Over the last few years, Placester, a Boston-based real estate marketing platform, experienced rapid growth, raising $50 million in three rounds of funding and acquiring RealSatisfied, an Australian company that provides a suite of customer satisfaction tools that provides big data insights to brokers, agents and brands.

Now, Placester is growing again.

The company announced Friday that it raised $50 million more in its Series D round of funding, doubling its previous investments and bringing the company’s total capital raise to $100 million.

According to an announcement from Placester, New Enterprise Associates led the funding round. New Enterprise is one of Placester’s main investors, having participated in several of the company’s previous round of funding.

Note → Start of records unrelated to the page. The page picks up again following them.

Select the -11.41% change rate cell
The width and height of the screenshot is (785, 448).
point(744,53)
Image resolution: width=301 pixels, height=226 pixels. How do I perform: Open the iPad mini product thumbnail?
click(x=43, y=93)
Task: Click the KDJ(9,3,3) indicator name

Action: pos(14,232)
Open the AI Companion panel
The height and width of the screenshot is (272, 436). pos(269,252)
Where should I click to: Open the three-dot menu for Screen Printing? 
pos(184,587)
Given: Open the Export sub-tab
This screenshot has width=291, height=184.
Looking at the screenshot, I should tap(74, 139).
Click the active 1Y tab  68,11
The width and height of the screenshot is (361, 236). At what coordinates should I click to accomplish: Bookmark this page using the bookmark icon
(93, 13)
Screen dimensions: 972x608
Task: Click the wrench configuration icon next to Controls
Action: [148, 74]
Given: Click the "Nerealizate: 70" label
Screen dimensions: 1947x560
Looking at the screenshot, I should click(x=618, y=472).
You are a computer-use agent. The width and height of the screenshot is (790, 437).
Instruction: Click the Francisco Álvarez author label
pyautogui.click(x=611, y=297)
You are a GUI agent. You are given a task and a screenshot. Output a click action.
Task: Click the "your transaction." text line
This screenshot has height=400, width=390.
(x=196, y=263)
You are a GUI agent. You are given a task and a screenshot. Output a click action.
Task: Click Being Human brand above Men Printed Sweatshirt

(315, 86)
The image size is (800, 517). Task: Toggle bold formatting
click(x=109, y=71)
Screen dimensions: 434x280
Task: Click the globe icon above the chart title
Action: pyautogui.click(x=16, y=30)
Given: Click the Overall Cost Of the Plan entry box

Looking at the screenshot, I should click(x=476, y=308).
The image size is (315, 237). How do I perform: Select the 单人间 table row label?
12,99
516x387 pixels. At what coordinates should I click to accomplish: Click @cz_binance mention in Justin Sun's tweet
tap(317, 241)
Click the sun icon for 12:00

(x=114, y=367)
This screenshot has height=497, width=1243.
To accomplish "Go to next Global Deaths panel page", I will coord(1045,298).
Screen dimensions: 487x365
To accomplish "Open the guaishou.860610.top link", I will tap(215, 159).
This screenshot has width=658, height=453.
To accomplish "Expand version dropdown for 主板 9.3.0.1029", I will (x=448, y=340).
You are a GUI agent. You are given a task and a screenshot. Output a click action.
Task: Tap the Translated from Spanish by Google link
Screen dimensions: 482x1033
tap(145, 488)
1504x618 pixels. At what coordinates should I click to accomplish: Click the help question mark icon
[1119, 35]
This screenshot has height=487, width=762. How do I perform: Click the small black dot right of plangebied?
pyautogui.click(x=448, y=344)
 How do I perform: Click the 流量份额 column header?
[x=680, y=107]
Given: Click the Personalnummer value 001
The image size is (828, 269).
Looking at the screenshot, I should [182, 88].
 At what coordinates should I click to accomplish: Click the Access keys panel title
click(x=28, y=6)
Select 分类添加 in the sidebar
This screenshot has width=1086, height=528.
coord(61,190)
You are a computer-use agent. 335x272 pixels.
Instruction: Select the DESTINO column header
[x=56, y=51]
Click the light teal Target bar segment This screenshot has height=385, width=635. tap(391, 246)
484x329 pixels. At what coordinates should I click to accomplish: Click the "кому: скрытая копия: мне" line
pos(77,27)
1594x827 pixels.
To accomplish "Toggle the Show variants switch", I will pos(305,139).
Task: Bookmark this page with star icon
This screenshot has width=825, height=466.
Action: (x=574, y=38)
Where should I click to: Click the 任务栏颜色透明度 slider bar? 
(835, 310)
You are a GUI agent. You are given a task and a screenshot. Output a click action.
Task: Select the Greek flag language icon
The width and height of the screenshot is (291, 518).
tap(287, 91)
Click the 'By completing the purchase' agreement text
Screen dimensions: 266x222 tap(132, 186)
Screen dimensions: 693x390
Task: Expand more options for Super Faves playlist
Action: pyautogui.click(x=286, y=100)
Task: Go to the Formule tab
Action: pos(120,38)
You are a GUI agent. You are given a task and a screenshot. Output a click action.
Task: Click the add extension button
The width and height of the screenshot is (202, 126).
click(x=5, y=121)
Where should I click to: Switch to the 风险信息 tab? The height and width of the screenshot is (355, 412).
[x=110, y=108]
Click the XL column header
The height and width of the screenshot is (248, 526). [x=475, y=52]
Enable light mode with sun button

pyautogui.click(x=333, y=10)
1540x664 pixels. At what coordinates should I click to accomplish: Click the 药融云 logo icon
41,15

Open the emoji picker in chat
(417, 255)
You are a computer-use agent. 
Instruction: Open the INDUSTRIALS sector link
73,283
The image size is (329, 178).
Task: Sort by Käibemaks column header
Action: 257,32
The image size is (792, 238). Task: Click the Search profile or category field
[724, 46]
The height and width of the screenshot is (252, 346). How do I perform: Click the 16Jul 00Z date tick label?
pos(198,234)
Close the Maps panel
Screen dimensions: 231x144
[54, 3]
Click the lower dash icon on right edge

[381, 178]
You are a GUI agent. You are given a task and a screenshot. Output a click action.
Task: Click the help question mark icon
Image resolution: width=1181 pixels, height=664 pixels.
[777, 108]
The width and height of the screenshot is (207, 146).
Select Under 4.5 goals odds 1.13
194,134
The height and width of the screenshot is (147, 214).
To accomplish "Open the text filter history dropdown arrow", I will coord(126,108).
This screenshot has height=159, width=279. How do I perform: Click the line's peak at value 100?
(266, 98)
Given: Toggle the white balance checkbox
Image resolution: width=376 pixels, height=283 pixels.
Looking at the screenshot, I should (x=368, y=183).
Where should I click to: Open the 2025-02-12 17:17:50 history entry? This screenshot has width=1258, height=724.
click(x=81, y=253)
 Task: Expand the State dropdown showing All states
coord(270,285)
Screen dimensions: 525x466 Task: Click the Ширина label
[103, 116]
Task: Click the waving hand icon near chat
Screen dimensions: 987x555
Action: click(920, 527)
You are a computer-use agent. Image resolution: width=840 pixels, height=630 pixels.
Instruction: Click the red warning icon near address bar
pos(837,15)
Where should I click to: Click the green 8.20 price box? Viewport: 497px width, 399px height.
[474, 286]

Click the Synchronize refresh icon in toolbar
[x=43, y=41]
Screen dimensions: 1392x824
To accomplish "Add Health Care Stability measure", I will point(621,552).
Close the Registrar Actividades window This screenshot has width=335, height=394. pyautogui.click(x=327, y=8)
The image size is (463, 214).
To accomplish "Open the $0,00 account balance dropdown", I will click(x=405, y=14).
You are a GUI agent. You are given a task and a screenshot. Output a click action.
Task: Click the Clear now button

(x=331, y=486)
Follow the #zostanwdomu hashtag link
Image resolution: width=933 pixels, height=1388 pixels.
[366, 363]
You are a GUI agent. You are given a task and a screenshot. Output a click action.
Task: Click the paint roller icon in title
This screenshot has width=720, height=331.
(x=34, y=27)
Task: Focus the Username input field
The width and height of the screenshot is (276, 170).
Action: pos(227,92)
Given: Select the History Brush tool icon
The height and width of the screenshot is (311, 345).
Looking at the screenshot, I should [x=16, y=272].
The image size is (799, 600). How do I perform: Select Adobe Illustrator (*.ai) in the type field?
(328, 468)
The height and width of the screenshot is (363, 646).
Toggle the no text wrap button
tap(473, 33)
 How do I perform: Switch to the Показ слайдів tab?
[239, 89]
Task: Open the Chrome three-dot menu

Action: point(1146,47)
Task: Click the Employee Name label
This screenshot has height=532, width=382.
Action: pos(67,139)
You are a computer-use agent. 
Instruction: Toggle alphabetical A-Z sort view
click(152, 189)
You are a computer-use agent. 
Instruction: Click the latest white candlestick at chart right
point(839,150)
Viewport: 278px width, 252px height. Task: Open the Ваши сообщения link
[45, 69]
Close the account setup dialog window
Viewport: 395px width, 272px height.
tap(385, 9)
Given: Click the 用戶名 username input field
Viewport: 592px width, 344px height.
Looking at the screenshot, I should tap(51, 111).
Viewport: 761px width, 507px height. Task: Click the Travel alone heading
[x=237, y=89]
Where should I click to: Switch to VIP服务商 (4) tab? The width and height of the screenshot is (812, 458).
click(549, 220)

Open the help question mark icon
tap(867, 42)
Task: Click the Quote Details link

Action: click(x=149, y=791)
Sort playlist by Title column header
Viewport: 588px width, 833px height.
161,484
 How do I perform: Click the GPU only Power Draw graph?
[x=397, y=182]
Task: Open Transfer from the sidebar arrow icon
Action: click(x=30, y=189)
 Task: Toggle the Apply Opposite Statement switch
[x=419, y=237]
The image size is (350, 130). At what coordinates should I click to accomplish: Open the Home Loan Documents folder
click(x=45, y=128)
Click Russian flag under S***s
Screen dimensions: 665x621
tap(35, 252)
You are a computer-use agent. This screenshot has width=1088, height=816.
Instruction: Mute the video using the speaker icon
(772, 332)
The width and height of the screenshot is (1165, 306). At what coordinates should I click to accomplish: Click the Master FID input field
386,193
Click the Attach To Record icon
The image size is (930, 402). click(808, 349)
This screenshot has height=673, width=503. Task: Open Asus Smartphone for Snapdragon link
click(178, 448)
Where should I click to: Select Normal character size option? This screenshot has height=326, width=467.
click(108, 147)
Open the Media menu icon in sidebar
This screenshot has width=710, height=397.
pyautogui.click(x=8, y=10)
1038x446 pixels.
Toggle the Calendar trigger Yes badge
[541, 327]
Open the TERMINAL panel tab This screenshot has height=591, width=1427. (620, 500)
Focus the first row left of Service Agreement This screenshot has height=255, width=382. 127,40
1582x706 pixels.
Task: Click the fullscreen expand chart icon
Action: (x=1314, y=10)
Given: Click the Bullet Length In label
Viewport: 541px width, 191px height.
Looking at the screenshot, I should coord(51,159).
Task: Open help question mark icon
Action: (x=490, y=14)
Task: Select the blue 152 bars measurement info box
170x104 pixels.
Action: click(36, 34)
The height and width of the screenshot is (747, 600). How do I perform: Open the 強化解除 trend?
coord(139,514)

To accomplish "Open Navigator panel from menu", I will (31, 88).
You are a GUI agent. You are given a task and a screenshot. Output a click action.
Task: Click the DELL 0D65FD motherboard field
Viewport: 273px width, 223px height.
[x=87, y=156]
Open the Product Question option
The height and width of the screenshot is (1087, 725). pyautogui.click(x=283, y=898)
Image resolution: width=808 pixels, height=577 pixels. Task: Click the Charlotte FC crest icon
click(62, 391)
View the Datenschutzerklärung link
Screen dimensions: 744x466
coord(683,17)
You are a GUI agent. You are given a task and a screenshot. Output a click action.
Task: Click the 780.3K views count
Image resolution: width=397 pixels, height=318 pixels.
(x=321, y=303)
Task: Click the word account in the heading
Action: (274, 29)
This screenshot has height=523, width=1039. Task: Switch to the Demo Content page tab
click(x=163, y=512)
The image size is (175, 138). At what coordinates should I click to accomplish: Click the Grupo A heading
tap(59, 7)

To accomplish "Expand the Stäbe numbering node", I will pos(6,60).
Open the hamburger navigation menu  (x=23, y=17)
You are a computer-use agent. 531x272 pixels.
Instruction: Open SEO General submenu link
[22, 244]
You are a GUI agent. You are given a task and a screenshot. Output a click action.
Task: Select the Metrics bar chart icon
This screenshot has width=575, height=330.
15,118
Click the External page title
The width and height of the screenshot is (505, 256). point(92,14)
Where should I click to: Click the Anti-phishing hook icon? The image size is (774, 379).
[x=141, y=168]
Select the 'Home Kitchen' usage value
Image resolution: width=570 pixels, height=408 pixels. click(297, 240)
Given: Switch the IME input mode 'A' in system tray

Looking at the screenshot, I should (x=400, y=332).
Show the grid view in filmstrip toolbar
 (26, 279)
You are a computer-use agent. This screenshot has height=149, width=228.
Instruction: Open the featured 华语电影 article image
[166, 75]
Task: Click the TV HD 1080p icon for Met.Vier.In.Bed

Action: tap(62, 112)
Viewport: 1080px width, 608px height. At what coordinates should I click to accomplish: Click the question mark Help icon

Placester noted that the company has seen more than 300% year-over-year revenue growth for the last three years, and plans to use the capital to continue the growth of its platform, which provides an “all-in-one marketing toolkit for real estate professionals with beautiful lead capturing websites, lead management, email marketing, marketing automation, analytics, free education and 24/7 support.”

The company states that its current user base is more than 400,000, thanks, in part, to partnerships with Keller Williams, REMAX/Integra and the National Association of Realtors.

“I’m excited for this next step in Placester’s journey empowering real estate professionals and the industry as a whole,” said Matt Barba, co-founder and CEO, Placester.

“Across industries, leading brands realize that the screen is the most consistent touchpoint for connecting with consumers,” Barba continued.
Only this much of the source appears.